▶ [Input records]:
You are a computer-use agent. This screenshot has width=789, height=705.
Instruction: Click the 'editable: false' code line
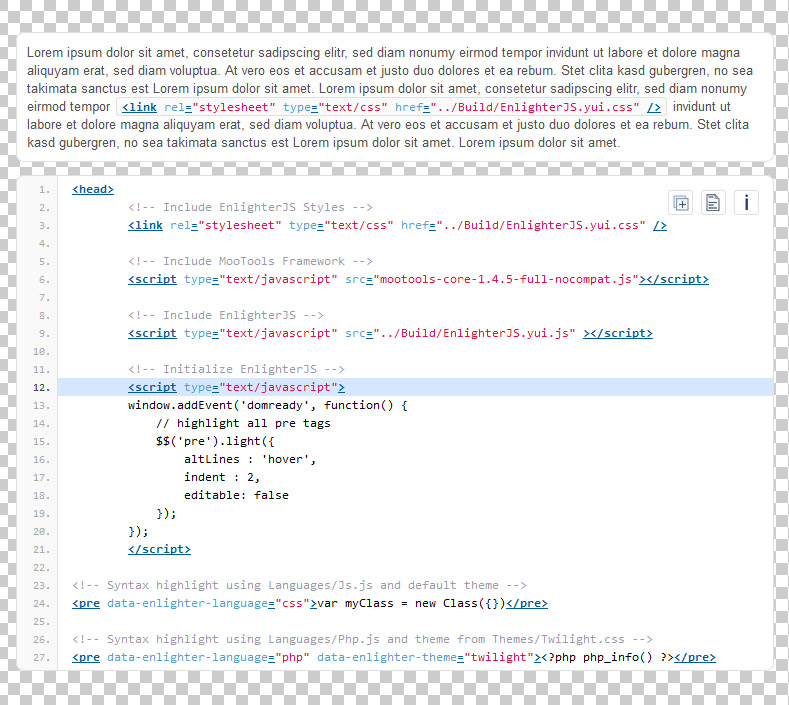coord(236,495)
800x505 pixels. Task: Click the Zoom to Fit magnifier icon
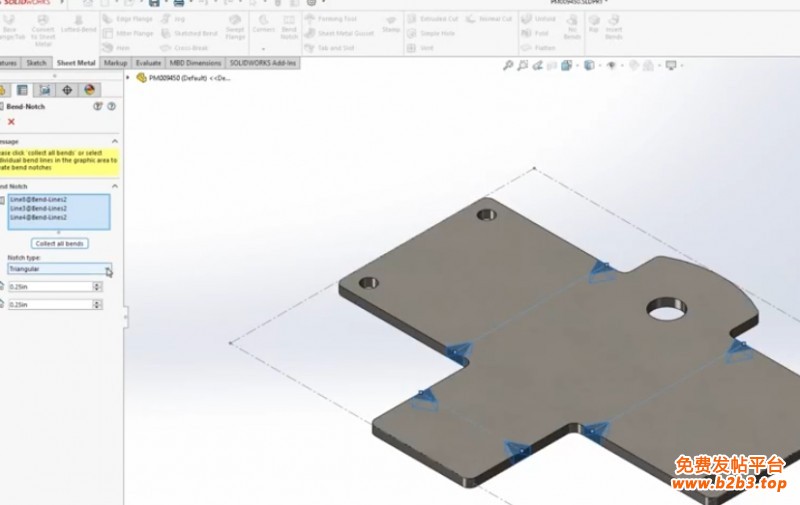508,65
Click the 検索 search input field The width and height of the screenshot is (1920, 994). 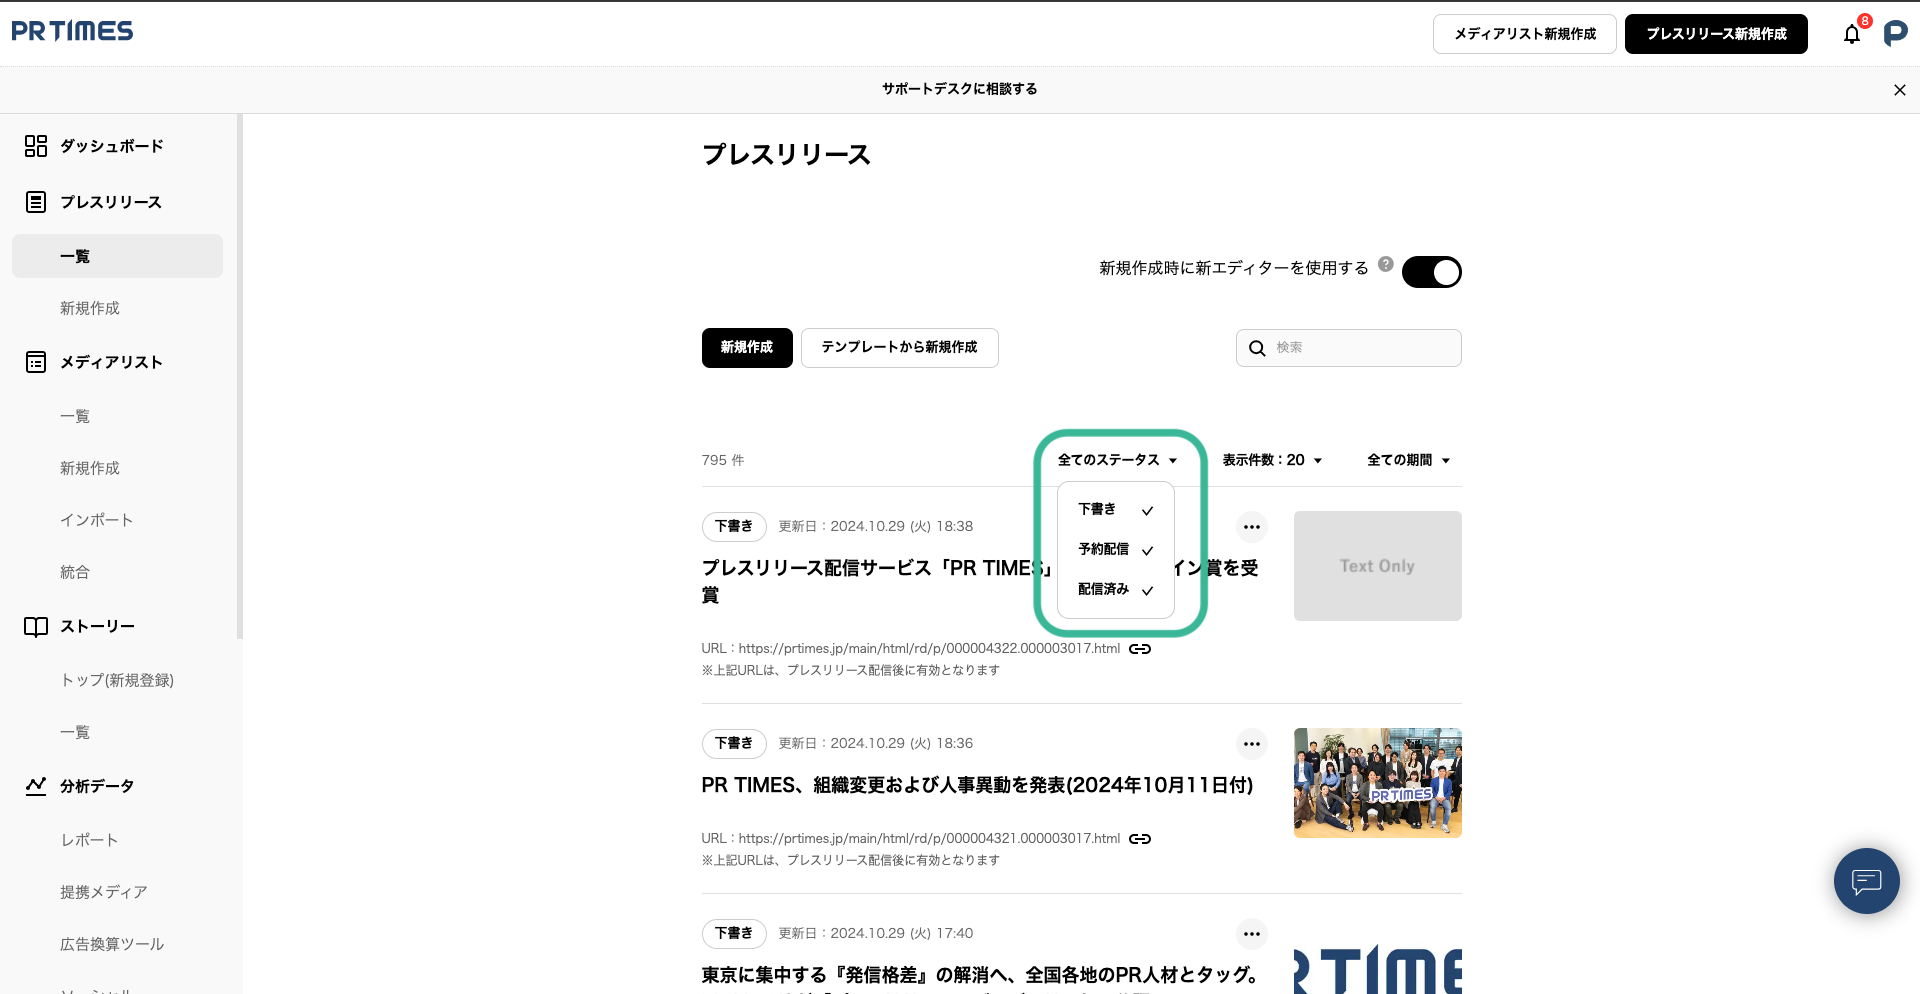coord(1360,348)
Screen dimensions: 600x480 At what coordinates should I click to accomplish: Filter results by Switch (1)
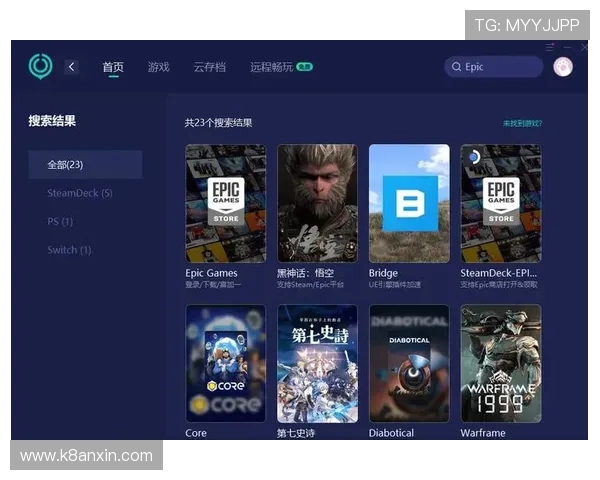[69, 249]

▶ [To be done]: Rewrite the lines from the line with "Screen dimensions: 600x480" through the end of the lines, requests included, and leave out the pictures. Multiply each click coordinate in the answers by 1.35 and round to whole numbers, with halves rounded up, but leave every number in the requests unchanged.

▶ [Task solution]:
Screen dimensions: 600x480 At what coordinates should I click to accomplish: Filter results by Switch (1)
[93, 336]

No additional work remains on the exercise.